Quando a queda de Napoleão está consumada, os senadores elaboram, na noite de 6 para 7 de abril de 1814, uma constituição, apelidada “constituição das pensões” [constitution des rentes], para “em nome do povo francês” tornar a chamar “livremente ao trono de França” o irmão do último rei – ao qual não se reconhece, assim, nenhum título a reinar que não seja o de ser chamado pela nação soberana.

Essa constituição senatorial enuncia em seu artigo 22: “A liberdade de cultos e de consciências é garantida. Os ministros dos cultos são igualmente tratados e protegidos”. Seu texto é levado ao Papa Pio VII, que a deplora e condena, na Carta Apostólica Post tam diuturnas de 29 de abril de 1814.

Luís XVIII toma conhecimento dessa condenação, que o Papa faz ser notificada a ele pessoalmente.

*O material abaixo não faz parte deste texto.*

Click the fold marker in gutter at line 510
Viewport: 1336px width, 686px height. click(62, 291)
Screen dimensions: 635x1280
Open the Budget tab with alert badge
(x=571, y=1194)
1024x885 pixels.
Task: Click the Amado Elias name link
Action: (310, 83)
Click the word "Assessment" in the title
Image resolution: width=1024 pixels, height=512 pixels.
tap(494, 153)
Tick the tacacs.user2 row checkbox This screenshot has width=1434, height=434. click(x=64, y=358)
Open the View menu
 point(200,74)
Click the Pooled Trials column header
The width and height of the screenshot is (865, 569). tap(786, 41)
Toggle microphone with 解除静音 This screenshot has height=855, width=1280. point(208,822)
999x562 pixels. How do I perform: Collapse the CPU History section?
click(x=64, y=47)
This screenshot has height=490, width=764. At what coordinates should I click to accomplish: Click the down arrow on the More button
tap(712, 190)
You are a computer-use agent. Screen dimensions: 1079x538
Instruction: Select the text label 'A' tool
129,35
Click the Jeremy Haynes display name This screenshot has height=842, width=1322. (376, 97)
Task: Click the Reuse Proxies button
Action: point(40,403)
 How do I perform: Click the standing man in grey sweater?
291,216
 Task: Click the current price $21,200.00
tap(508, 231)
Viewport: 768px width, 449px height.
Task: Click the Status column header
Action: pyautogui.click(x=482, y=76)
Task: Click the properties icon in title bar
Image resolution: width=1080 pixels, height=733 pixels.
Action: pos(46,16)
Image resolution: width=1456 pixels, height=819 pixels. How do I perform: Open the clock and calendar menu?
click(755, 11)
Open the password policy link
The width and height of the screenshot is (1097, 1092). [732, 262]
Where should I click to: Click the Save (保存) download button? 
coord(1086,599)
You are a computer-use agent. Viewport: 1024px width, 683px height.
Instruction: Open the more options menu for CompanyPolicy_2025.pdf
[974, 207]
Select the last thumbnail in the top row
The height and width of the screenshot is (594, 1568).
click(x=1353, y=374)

Mas, como fiel herdeiro do galicanismo, ele se mostra bem mais preocupado com seu próprio poder do que com o reinado de Jesus Cristo e de Sua Igreja. Assim, ele recusa a constituição senatorial em nome da prerrogativa régia, mas em 4 de junho de 1814 ele outorga a Carta [Constitucional] que, em seu artigo 5, afronta a condenação pontifícia: “Cada qual professa sua religião com igual liberdade, e obtém para o próprio culto a mesma proteção”. Por isso que a Restauração não restaurou coisa nenhuma.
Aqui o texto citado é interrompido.